[What is needed]:
Using the listing below, copy exactly the lines from the one containing "[Instagram] (961, 2523)" to the one containing "Галлюцинации (55, 2264)", both lines included, and no others.

[Record extracts]:
◆ ◆ ◆ ◆ ◆
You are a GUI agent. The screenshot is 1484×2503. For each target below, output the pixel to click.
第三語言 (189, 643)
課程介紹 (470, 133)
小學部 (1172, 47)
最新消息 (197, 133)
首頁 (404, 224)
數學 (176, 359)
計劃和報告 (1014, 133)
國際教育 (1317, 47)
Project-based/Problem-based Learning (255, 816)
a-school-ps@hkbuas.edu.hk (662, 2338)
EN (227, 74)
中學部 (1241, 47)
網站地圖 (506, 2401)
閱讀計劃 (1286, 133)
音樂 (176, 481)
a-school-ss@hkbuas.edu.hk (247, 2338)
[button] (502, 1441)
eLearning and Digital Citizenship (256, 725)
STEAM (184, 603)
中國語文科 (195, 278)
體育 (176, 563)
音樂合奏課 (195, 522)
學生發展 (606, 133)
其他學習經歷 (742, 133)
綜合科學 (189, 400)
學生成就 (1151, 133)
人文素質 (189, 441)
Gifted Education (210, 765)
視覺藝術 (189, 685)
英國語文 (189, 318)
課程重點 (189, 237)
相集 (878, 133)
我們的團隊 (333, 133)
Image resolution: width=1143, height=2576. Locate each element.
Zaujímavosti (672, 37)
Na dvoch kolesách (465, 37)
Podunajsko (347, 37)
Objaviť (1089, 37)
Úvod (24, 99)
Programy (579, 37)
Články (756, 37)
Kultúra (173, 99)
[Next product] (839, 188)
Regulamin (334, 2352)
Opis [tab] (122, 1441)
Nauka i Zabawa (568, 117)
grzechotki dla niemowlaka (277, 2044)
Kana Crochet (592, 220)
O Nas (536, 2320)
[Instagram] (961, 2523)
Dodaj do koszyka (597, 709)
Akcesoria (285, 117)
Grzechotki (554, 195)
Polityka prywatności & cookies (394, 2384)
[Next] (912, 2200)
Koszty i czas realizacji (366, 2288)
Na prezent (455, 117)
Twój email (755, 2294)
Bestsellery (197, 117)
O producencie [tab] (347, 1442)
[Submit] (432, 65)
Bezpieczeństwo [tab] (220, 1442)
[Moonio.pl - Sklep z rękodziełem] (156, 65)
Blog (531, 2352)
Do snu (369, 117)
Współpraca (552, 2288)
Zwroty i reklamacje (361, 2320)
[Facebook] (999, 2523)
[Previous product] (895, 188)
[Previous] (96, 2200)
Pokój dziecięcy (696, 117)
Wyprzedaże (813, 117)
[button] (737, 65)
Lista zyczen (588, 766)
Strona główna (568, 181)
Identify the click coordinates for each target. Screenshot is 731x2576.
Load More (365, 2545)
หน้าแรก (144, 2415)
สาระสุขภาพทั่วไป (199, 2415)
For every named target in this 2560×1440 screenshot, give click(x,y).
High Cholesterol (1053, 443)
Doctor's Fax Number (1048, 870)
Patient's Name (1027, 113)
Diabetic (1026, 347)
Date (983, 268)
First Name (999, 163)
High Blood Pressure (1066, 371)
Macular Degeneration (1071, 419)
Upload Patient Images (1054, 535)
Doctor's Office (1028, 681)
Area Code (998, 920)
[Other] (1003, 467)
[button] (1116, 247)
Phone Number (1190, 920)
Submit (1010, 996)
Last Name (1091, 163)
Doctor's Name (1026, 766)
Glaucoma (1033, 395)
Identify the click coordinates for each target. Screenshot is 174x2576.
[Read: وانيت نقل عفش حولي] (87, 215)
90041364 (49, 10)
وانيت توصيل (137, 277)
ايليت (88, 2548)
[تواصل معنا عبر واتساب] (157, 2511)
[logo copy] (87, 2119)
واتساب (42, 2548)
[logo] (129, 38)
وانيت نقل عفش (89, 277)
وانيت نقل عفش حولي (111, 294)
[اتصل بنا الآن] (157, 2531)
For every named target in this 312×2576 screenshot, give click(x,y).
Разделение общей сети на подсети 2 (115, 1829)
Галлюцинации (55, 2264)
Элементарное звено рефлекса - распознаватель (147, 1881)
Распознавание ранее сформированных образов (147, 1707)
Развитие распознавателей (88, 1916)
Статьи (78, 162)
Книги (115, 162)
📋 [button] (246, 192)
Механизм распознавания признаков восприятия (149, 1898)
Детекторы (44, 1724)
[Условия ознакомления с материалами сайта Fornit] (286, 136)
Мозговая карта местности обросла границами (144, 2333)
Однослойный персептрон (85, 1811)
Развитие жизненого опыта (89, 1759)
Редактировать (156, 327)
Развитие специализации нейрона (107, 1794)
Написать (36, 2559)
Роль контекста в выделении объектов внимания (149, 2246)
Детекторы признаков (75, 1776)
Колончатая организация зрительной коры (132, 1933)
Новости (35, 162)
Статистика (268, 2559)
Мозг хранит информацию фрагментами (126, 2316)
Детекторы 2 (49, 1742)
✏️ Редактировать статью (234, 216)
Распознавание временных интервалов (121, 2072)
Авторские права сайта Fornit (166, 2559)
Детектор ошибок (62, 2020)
◆ ◆ ◆ ◆ ◆
[Solution]:
[Instagram] (961, 2523)
Dodaj do koszyka (597, 709)
Akcesoria (285, 117)
Grzechotki (554, 195)
Polityka prywatności & cookies (394, 2384)
[Next] (912, 2200)
Koszty i czas realizacji (366, 2288)
Na prezent (455, 117)
Twój email (755, 2294)
Bestsellery (197, 117)
O producencie [tab] (347, 1442)
[Submit] (432, 65)
Bezpieczeństwo [tab] (220, 1442)
[Moonio.pl - Sklep z rękodziełem] (156, 65)
Blog (531, 2352)
Do snu (369, 117)
Współpraca (552, 2288)
Zwroty i reklamacje (361, 2320)
[Facebook] (999, 2523)
[Previous product] (895, 188)
[Previous] (96, 2200)
Pokój dziecięcy (696, 117)
Wyprzedaże (813, 117)
[button] (737, 65)
Lista zyczen (588, 766)
Strona główna (568, 181)
Identify the click coordinates for each target. Screenshot is 731x2576.
Load More (365, 2545)
หน้าแรก (144, 2415)
สาระสุขภาพทั่วไป (199, 2415)
For every named target in this 2560×1440 screenshot, give click(x,y).
High Cholesterol (1053, 443)
Doctor's Fax Number (1048, 870)
Patient's Name (1027, 113)
Diabetic (1026, 347)
Date (983, 268)
First Name (999, 163)
High Blood Pressure (1066, 371)
Macular Degeneration (1071, 419)
Upload Patient Images (1054, 535)
Doctor's Office (1028, 681)
Area Code (998, 920)
[Other] (1003, 467)
[button] (1116, 247)
Phone Number (1190, 920)
Submit (1010, 996)
Last Name (1091, 163)
Doctor's Name (1026, 766)
Glaucoma (1033, 395)
Identify the click coordinates for each target. Screenshot is 174x2576.
[Read: وانيت نقل عفش حولي] (87, 215)
90041364 (49, 10)
وانيت توصيل (137, 277)
ايليت (88, 2548)
[تواصل معنا عبر واتساب] (157, 2511)
[logo copy] (87, 2119)
واتساب (42, 2548)
[logo] (129, 38)
وانيت نقل عفش (89, 277)
وانيت نقل عفش حولي (111, 294)
[اتصل بنا الآن] (157, 2531)
For every named target in this 312×2576 screenshot, give click(x,y).
Разделение общей сети на подсети 2 (115, 1829)
Галлюцинации (55, 2264)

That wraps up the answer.